I remember finally being old enough to hang things near the top of the tree when I used the cricket (wooden stool) that Uncle Poppy made, and then finally feeling like a full fledged adult when I didn’t even need that help anymore. I was 14. I had arrived.
The house was always quiet the night after the tree was decorated. Usually there would be a Christmas movie on TV or something, and we would turn the lights down in the rest of the house and congregate in the living room around the tree. We never made a plan to do this–I think we all just decided together to take that time and admire our handiwork. There was our family–me, my sisters, my parents, grandparents, great grandparents, and now neices and nephews, all represented in one way or another on our tree. The more we looked, the more stories we remembered. Sure, the tree was a bit busier than ones you would see in Good Housekeeping, but it’s the most beautiful tree in the world. Ever since I was little, I remember being so proud when a visitor would come into the house and start the ooh’s and ahh’s, touching ornaments and asking the stories behind them.
This year will be my first Christmas away from home.
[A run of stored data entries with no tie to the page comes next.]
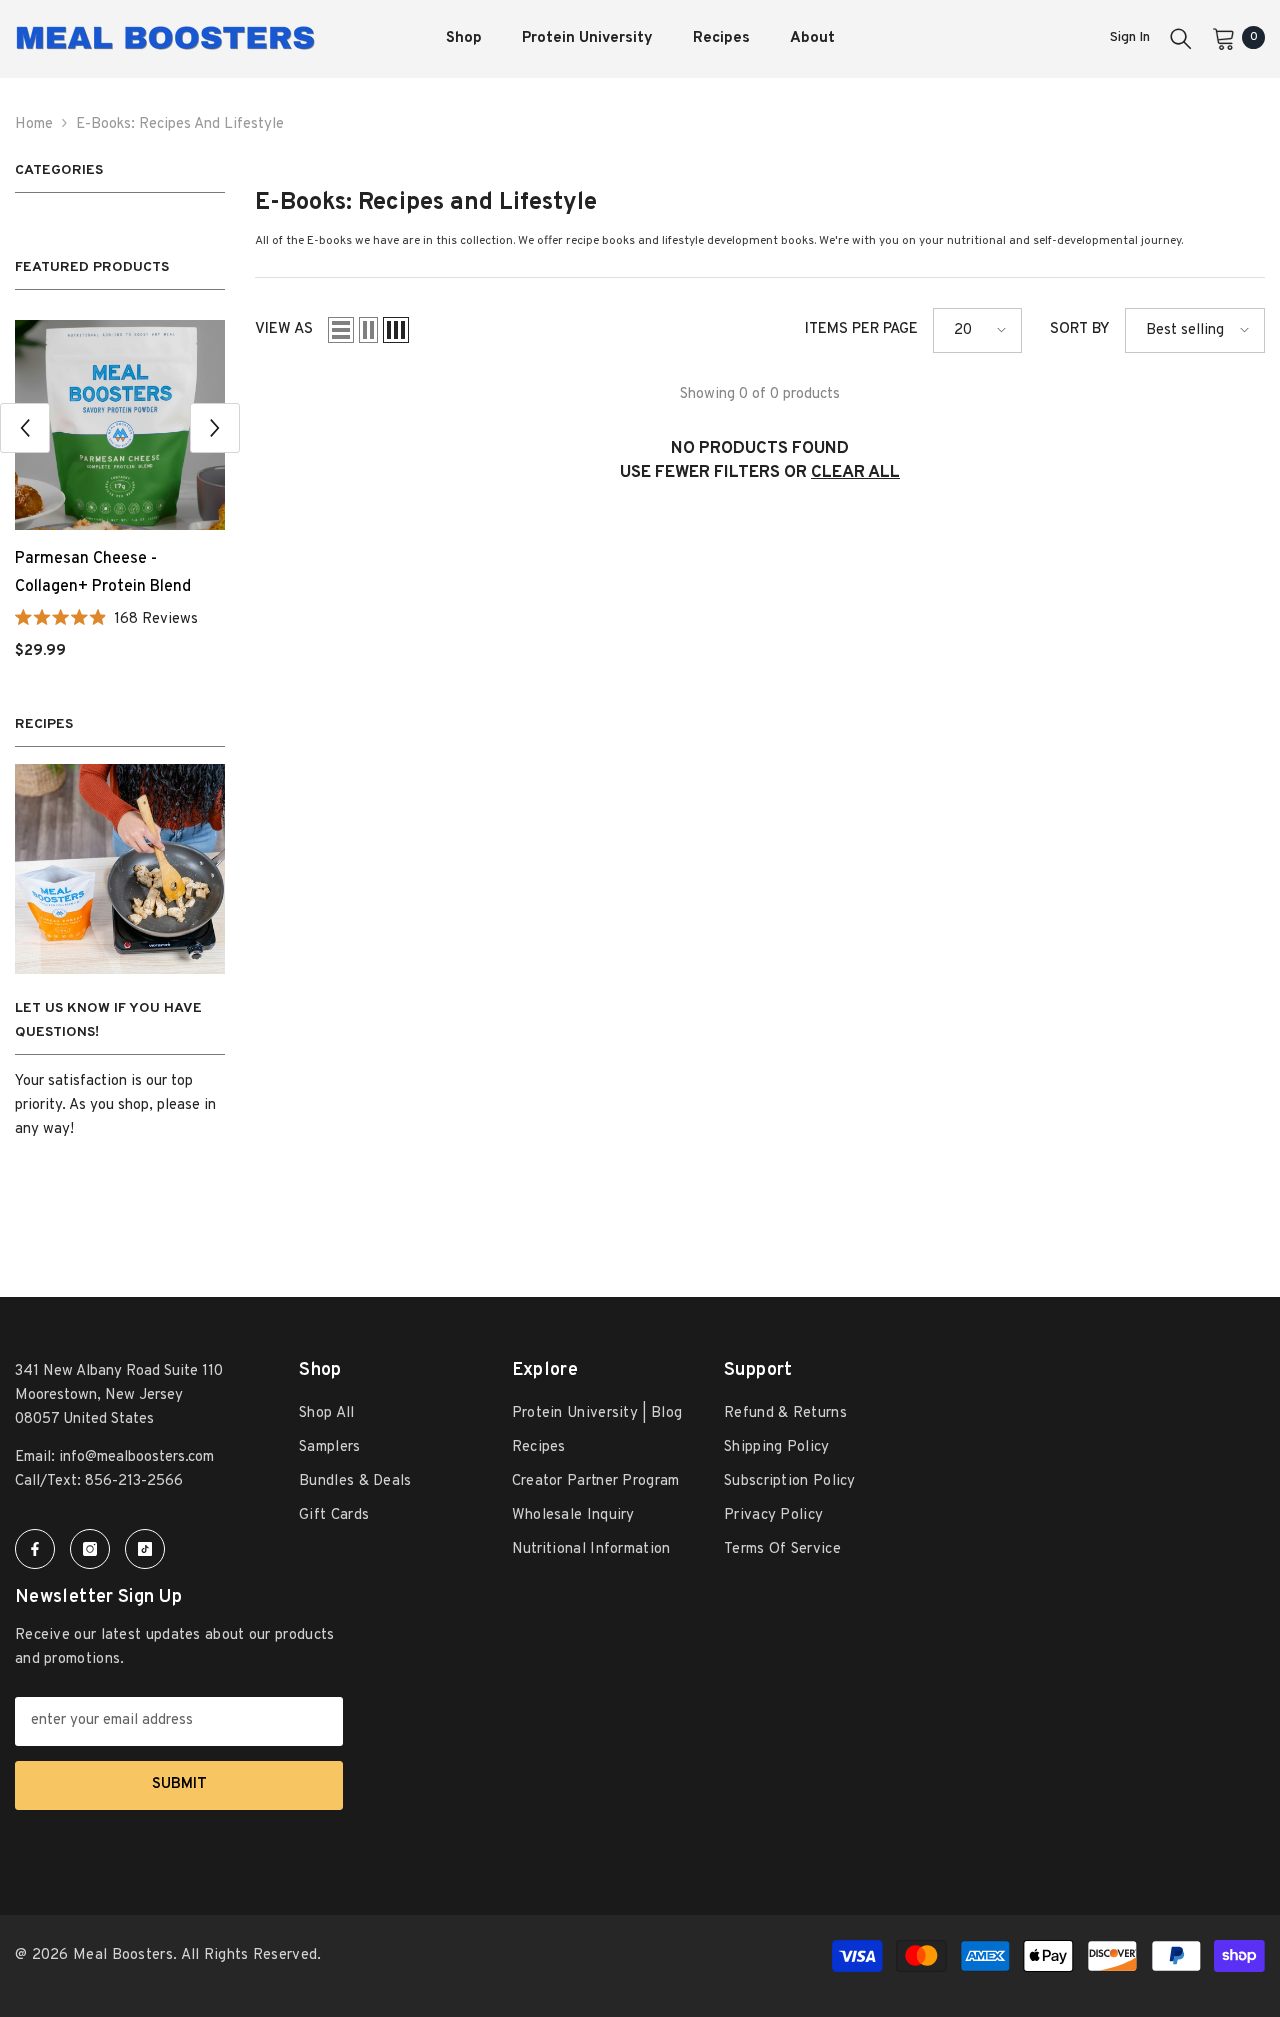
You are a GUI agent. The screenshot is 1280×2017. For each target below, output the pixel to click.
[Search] (1181, 38)
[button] (25, 428)
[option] (120, 498)
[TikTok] (145, 1549)
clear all (855, 473)
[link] (120, 869)
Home (34, 124)
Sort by (1080, 329)
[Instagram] (90, 1549)
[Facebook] (35, 1549)
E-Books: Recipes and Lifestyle (180, 124)
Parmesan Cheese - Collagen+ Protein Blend (103, 573)
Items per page (861, 329)
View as (284, 329)
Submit (179, 1784)
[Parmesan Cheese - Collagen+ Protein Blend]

So even though I’m excited about my new tree, having my own tree makes me a little sad. It’s like an admittance that I’m an adult, that I have to make my own tree now and start collecting my own ornaments to put on the tree (although, Mama, if you want to send me some of ours, I’ll be more than happy to take them off your hands.) I’m only 24. I don’t have years of stories to tell for different ornaments. At best I can make the tree beautiful, but it still won’t be our tree in Kentucky.
But I do have one ornament with a story. I have my Harlan County black bears ornament that my mom gave me before I came back to Spain. My first real ornament for my first real tree! It’s just a little ornament, but it means alot to me, and will have a prominent place on my tree.
I would like to have seen my parents’ tree in its first year. Were the ornaments sparse? Was my mom sad that there weren’t many stories on it yet? What a difference a couple decades make.
I hope that in 30 years I will have a tree that’s just maybe a little too old, with too many ornaments, so that my tree is full almost to the point of bursting with things from my parents and grandparents, and my own family. I hope that my kids will get excited about paper doves and popsicle stick sleds and clotheshanger reindeer. And then I can point to the Harlan County ornament and say “This was my first ornament.”
“And this one next to it? I got that at the market in Plaza Mayor in Madrid, Spain.”
I guess I’ll just have to wait and see.